* **What is needed**: Pick up the news article on the coronavirus travel ban and falling airline stocks at its final sentence and continue writing it from there.

* **Source passage**:
○ ○ ○

Coronavirus is hitting the travel industry hard
London (CNN Business)Airline stocks tumbled Thursday after US President Donald Trump announced a 30-day ban on travel from more than two dozen European countries, including Germany, France, Spain and Italy.
The move will deepen the crisis facing airlines, which have been forced by the coronavirus outbreak to cancel huge numbers of flights and make dramatic changes to their operations. The industry was already facing hundreds of billions of dollars in lost sales.
Trump said the restrictions, which apply to the 26 countries in the Schengen Area, has been imposed to keep any new cases of coronavirus from entering the United States, where more than 1,200 people have been infected.
Germany’s Lufthansa (DLAKF) was trading 10% lower in Frankfurt, taking its losses this year above 40%. Air France-KLM (AFLYY) was down 11% in Paris and has shed more than 50% this year. Norwegian Air plunged 24%, bringing the budget carrier’s losses this year to 80%.
British Airways parent company IAG (ICAGY) gave up 10% in London, even though flights from the United Kingdom and Ireland have not been suspended.
Major European airlines have taken dramatic steps to cut costs and shore up their balance sheets in recent weeks. Some have offered employees unpaid leave and paused or reduced hiring.
Lufthansa, Delta (DAL) and United Airlines (UAL) will be most impacted by the travel ban because they hold the biggest share of the market for transatlantic flights, according to Bernstein analyst, Daniel Roeska.
Shares of Delta were down 11% in premarket trading, while American Airlines (AAL) stock was off roughly 13% and United Airlines was down 7%.

○ ○ ○

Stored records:
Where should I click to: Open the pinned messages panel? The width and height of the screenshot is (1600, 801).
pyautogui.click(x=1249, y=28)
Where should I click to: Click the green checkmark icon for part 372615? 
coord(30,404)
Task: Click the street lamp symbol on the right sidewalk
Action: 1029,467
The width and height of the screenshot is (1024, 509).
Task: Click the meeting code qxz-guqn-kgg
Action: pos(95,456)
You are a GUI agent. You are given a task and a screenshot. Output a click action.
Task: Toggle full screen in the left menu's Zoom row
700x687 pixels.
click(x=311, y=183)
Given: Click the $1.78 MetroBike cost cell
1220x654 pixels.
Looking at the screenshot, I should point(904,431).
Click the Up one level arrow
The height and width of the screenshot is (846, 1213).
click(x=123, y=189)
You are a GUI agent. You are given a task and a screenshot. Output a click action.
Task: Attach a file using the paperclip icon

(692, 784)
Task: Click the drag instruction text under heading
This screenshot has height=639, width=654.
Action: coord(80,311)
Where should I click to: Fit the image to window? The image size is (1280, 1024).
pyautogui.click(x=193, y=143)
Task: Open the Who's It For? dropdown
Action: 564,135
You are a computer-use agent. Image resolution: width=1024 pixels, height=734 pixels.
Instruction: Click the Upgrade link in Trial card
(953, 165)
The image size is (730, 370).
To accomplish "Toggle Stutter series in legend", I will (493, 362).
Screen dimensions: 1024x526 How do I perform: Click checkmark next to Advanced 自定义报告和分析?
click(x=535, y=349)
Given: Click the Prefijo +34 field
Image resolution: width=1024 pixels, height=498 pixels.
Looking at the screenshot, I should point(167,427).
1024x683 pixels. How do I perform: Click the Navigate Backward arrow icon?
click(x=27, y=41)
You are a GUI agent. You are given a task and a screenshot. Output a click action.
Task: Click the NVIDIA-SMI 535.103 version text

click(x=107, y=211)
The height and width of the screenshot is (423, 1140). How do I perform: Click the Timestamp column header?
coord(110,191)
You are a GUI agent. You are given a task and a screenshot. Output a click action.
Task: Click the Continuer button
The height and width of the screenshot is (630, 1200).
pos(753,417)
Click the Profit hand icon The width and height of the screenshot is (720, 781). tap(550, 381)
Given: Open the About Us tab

○ ○ ○

* **Expected answer**:
Global cases of the novel coronavirus have now reached more than 124,500, with over 4,600 deaths worldwide, according to the World Health Organization, which has officially declared the virus a pandemic.
The International Air Transport Association said last week that global airlines stand to lose $113 billion in sales if the coronavirus continues to spread — similar to the aviation industry’s losses during the global financial crisis of 2008.
That estimate was made prior to Trump’s travel ban and was already a dramatic increase from the group’s previous loss forecast of $30 billion from the coronavirus.
Travel, tourism and hospitality are feeling the effects of the coronavirus outbreak most acutely, as companies ban business travel, conferences and events are canceled, and fewer people want to travel for recreation.
The index tracking travel and leisure shares on Europe’s Stoxx 600 was trading 9% weaker on Thursday, taking losses this year to nearly 40%.
— Eoin McSweeney contributed reporting.